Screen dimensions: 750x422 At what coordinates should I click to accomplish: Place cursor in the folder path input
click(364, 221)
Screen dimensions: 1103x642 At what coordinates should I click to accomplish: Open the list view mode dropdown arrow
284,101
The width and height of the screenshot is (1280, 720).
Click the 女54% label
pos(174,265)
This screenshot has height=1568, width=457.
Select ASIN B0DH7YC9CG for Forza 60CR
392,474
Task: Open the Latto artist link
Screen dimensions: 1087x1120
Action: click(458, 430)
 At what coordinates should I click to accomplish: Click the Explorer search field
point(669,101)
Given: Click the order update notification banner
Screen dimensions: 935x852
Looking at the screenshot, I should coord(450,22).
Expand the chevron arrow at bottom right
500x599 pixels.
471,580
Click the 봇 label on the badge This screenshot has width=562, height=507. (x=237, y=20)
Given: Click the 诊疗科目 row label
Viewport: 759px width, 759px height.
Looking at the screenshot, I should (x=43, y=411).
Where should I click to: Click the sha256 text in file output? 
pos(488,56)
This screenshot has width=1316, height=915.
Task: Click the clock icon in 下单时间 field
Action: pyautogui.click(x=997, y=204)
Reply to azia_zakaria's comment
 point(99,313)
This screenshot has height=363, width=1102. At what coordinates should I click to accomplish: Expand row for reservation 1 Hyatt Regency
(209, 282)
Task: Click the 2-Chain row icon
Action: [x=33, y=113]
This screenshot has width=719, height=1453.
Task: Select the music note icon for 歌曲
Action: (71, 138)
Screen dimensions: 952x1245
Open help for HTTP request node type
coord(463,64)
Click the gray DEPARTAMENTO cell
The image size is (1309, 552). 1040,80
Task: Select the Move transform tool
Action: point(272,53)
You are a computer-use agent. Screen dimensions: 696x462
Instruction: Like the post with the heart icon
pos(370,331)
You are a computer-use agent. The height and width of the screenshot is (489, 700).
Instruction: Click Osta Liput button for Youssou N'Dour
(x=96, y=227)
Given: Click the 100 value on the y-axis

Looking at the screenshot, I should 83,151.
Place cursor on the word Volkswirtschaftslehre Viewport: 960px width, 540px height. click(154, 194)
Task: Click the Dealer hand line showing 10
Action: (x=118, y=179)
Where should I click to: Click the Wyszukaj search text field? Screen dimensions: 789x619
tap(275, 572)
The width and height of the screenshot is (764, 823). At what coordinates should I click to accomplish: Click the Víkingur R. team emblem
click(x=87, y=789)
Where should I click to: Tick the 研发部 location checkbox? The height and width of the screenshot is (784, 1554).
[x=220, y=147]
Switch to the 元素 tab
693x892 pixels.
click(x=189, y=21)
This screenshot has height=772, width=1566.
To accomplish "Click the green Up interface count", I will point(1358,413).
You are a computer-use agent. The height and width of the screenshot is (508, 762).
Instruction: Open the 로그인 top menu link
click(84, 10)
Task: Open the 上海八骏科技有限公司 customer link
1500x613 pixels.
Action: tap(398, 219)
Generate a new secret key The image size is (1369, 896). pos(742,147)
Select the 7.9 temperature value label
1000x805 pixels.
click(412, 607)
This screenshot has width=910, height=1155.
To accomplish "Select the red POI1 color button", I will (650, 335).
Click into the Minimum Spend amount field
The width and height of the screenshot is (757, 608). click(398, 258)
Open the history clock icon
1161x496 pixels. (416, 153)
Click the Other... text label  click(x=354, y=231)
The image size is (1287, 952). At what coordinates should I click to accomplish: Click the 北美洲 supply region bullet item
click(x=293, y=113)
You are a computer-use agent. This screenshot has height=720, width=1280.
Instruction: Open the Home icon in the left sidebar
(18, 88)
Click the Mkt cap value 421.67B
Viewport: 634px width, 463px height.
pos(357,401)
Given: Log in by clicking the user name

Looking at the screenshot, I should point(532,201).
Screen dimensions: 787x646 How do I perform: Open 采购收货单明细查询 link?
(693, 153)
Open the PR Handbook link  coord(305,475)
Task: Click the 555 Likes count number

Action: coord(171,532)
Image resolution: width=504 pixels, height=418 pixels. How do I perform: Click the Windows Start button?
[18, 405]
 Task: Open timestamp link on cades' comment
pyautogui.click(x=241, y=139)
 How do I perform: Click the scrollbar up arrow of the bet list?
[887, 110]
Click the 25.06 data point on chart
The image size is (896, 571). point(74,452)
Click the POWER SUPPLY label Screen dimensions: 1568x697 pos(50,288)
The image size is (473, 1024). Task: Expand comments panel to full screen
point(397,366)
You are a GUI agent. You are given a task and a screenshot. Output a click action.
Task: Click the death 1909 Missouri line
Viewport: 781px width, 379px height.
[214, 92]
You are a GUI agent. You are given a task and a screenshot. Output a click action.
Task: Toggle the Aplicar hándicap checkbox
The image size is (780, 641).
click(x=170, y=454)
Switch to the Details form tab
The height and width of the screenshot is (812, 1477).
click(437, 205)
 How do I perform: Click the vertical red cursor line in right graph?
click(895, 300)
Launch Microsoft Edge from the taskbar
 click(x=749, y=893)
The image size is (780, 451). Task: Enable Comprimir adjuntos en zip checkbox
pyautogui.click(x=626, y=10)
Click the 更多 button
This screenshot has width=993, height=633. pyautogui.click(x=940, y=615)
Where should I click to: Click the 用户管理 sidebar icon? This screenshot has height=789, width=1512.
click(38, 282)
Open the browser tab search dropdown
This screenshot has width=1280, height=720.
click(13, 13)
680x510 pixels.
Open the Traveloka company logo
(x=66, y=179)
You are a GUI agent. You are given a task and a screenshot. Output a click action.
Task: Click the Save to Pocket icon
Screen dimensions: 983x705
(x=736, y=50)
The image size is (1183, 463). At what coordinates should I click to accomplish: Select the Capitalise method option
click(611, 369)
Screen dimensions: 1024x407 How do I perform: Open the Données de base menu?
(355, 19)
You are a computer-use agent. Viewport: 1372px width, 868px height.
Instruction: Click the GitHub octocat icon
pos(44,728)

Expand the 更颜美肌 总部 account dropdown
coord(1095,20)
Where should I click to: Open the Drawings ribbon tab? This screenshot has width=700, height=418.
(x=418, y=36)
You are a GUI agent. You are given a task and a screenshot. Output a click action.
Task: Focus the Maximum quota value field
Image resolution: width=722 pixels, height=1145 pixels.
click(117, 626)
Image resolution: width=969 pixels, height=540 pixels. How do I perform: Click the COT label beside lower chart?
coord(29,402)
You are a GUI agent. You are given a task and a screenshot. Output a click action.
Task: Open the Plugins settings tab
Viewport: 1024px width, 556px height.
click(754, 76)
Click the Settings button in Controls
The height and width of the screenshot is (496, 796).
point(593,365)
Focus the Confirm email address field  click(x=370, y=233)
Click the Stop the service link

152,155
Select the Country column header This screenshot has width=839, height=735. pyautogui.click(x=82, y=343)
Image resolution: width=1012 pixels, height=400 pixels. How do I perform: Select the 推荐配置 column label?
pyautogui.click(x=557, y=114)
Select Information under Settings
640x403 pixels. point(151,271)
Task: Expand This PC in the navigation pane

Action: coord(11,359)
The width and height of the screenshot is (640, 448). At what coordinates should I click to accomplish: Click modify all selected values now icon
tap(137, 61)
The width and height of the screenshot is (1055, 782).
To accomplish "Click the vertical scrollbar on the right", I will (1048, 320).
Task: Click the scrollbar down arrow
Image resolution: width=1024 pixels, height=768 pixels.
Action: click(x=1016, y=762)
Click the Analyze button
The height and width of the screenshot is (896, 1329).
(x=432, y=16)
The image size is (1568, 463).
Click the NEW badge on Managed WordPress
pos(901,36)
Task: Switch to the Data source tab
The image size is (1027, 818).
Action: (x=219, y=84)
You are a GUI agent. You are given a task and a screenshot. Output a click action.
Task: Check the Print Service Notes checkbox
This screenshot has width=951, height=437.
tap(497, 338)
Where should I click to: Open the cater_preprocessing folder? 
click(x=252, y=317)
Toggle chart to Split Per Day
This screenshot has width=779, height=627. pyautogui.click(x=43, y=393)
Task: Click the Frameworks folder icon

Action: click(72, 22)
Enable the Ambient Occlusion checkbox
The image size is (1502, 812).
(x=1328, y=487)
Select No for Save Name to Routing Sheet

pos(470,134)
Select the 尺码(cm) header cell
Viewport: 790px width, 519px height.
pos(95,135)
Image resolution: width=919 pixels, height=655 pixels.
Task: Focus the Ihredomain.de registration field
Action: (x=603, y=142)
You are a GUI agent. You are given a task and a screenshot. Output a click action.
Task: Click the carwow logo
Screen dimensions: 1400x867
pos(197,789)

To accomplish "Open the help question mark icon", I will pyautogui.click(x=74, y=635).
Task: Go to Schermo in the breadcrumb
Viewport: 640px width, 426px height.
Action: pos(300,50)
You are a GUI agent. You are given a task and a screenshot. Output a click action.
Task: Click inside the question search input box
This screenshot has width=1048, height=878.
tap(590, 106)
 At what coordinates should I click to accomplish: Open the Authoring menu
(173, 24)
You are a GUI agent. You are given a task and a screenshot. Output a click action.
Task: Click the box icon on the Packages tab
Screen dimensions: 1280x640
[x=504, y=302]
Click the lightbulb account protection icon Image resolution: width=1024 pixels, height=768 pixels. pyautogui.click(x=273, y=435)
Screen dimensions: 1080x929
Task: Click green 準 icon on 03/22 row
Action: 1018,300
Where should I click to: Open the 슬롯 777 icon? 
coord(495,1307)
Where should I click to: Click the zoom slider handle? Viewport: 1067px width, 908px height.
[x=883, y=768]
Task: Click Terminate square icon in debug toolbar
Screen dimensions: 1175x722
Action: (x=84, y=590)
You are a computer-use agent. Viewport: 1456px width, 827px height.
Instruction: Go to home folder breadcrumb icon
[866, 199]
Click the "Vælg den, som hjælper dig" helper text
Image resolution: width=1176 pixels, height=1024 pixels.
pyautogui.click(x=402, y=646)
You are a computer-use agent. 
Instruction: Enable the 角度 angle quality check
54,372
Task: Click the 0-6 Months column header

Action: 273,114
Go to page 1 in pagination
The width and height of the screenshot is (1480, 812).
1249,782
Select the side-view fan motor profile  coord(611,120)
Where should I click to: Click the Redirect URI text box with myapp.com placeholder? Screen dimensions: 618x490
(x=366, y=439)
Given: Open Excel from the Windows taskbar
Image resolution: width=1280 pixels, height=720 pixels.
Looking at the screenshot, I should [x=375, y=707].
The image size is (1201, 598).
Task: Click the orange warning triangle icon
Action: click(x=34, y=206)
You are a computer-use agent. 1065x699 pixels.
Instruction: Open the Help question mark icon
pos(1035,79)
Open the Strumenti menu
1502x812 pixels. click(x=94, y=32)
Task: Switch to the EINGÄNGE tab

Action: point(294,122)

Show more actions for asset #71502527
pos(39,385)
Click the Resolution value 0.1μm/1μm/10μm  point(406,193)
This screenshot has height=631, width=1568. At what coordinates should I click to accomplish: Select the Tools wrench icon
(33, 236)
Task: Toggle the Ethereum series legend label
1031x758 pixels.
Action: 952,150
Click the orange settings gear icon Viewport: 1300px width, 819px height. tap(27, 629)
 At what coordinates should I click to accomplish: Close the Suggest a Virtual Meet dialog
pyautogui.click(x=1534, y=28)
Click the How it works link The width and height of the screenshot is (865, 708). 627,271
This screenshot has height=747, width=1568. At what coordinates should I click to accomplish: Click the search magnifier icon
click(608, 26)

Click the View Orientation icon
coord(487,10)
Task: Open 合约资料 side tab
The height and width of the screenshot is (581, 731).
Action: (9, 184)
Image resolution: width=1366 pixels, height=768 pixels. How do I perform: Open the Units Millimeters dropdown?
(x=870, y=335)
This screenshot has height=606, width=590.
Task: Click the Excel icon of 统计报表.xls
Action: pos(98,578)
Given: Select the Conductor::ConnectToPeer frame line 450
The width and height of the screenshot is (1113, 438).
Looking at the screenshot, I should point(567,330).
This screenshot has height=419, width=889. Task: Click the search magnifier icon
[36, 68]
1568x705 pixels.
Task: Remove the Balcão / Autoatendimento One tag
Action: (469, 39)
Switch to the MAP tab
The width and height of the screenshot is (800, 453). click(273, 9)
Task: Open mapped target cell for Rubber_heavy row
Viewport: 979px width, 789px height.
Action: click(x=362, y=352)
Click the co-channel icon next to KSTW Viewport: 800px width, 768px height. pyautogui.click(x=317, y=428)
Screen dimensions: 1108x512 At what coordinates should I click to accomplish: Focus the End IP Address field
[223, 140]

....

TASK REQUIREMENTS
Report each line of the entries where the word "will" occurs.

FINAL ANSWER
To accomplish "Click the green Up interface count", I will point(1358,413).
To accomplish "Select the red POI1 color button", I will (650, 335).
To accomplish "Click the vertical scrollbar on the right", I will (1048, 320).
To accomplish "Open the help question mark icon", I will pyautogui.click(x=74, y=635).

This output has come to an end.